Close-up. The tape over the seams is a natural colored linen with three stripes of yellow running the length. The bias tape is a purple cotton in a gingham print. I wanted purple binding and this is what I could find.

The lining is muslin, hand stitched to the completed stays.

I am not sure how I feel about these stays. I'm not sure about the fit, but I also don't know where to take them in to improve the fit. I also just don't know how to feel about a thing the somehow removes your boobs while maintaining your cleavage. They're weird, they're definitely outside of my comfort zone, and I'm trying not to pass judgement until I've got the rest of the outfit together. (Note: my shift is supposed to have a drawstring for the neckline.

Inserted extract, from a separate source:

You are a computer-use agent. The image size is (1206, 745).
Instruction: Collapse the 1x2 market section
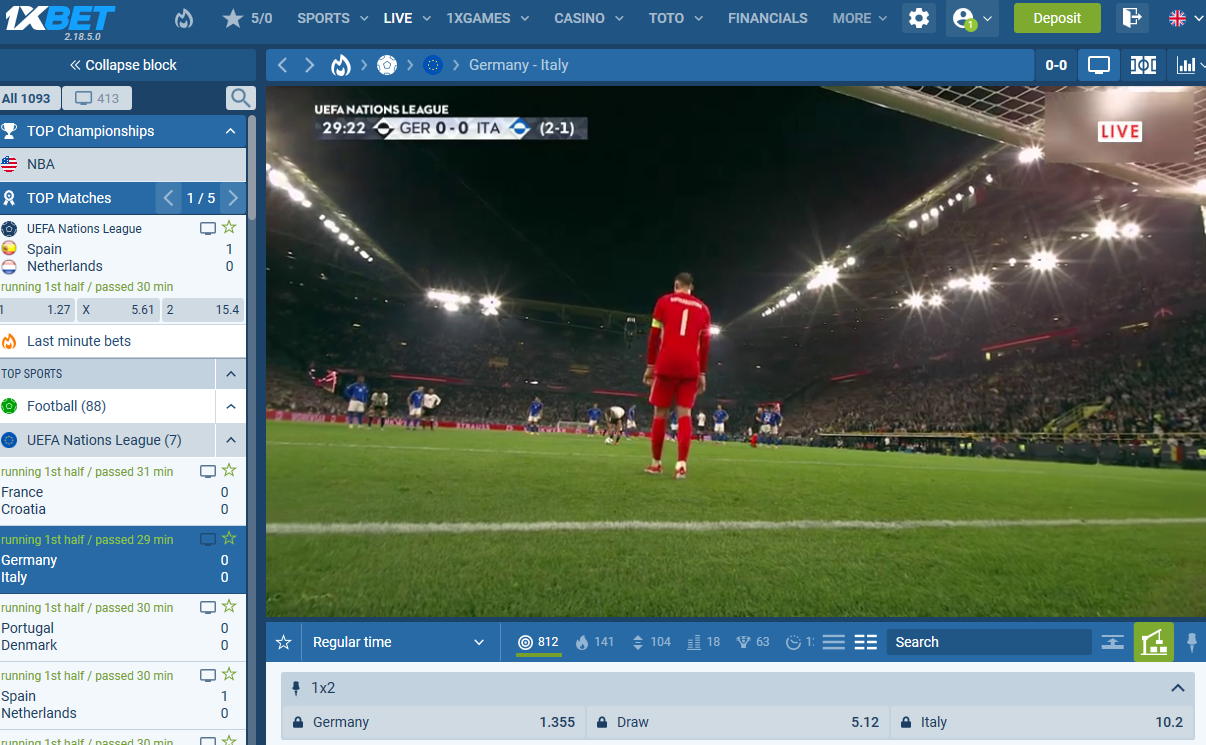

I was too lazy to find one, thus the sleeves falling off my shoulders.)

The lacing is purple silk ribbon.

The breakdown:

The Challenge: Out of your comfort zone
Fabric: Yellow cotton quilting for the exterior, cotton canvas for the interior, muslin for the lining
Pattern: Stays 1740 - 1760 from Costume Close-up
Year: 1740s
Notions: Natural and yellow linen tape, purple gingham bias tape, yellow and purple silk thread, white cotton thread, purple silk ribbon, 1/4 inch zip ties, two metal bones by the lacing holes.
How historically accurate is it? The channels were machine sewn, and the seams were also machine, the seam tape and bias tape were sewn by hand, the seams were whipped down by hand, eyelets were hand sewn, pattern was perfect, but the fabric was mostly cotton when linen would have been more accurate. I'd say 40%.
Hours to complete: I'm going to say 40 - 50. A large amount of my days off have gone into this, plus 2 -3 hours every night after work.
First worn: Tonight, for photos
Total cost:  Fashion fabric was $1, canvas was $10, thread was $7, muslin was $1, zip ties were $10, bias tape was $9.50, linen tape was $20, and the silk ribbon was $16.50, making the total: $75.